Shares of the Chinese EV manufacturer Nio (NIO) have begun trading on the Hong Kong exchange. While this news may have been discounted Wednesday it caused us to take a closer look at the charts and indicators.
In the daily bar chart of NIO, below, we can see that the shares have been in a downtrend since early July. Prices are trading below the declining 50-day moving average line and the bearish but slower-to-react 200-day line.
The On-Balance-Volume (OBV) line shows weakness from November. The 12-day price momentum study shows higher lows from December to March, telling us that the pace of the decline has been slowing down. This is a bullish divergence when this indicator is compared to the price action, which shows lower lows being made.
In the weekly Japanese candlestick chart of NIO, below, we can see that prices corrected around two-thirds of the advance and this becomes an area that is sometimes considered support. We will see. The size of the recent real bodies of the candles has become small like spinning tops and that means we are seeing a balance between bulls and bears and thus a potential turning point. The slope of the 40-week moving average line is negative.
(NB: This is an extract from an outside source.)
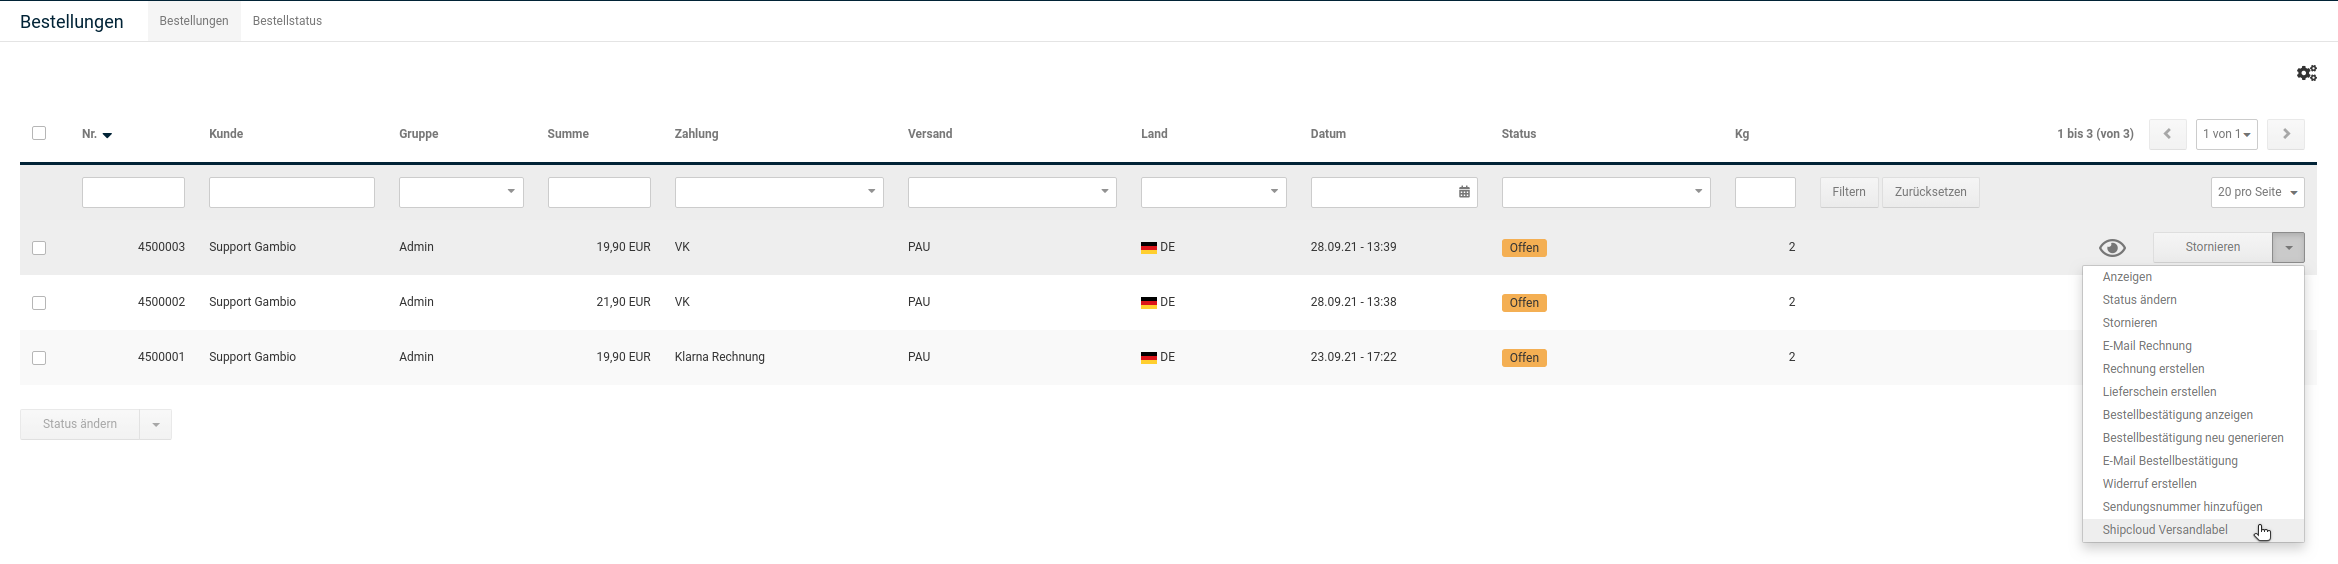Click the eye icon for order 4500003

point(2112,248)
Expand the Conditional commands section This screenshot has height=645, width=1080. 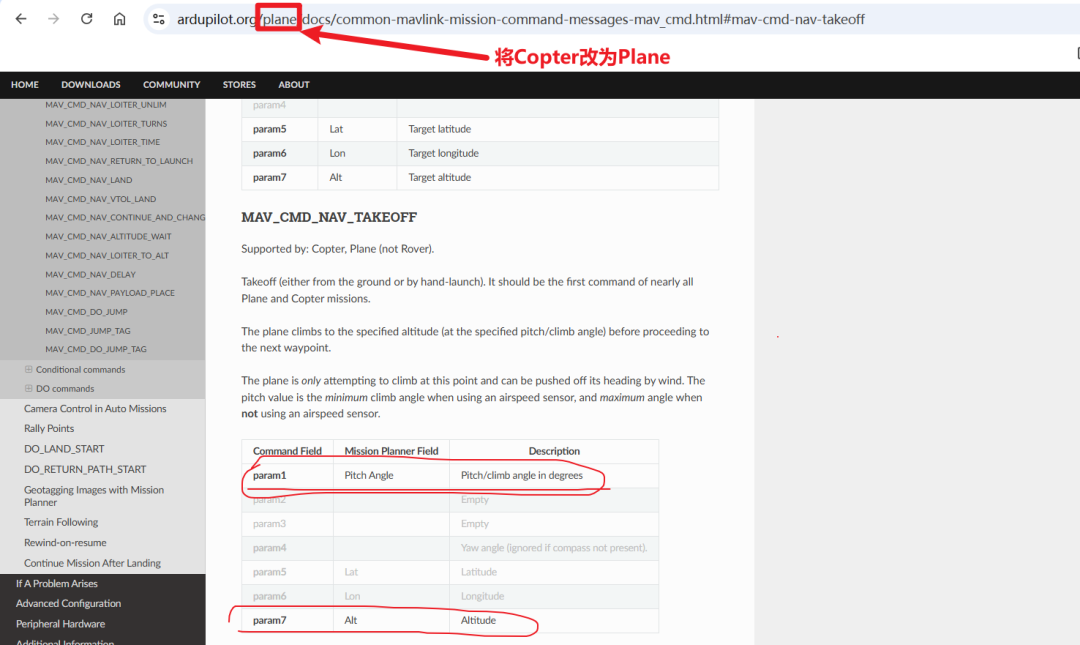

The weekly OBV line is unbelievably steady. The Moving Average Convergence Divergence (MACD) oscillator is bearish but it has been narrowing.
In this daily Point and Figure chart of NIO, below, we can see a downside price target of $8. We can also see that a trade at $23 will likely turn this chart more positive.
Bottom-line strategy: We have some clues that NIO could make a recovery rally. Aggressive traders who are nimble could go long NIO at current levels risking a close below $17 -- a new low close. A rebound to the $30 area is possible.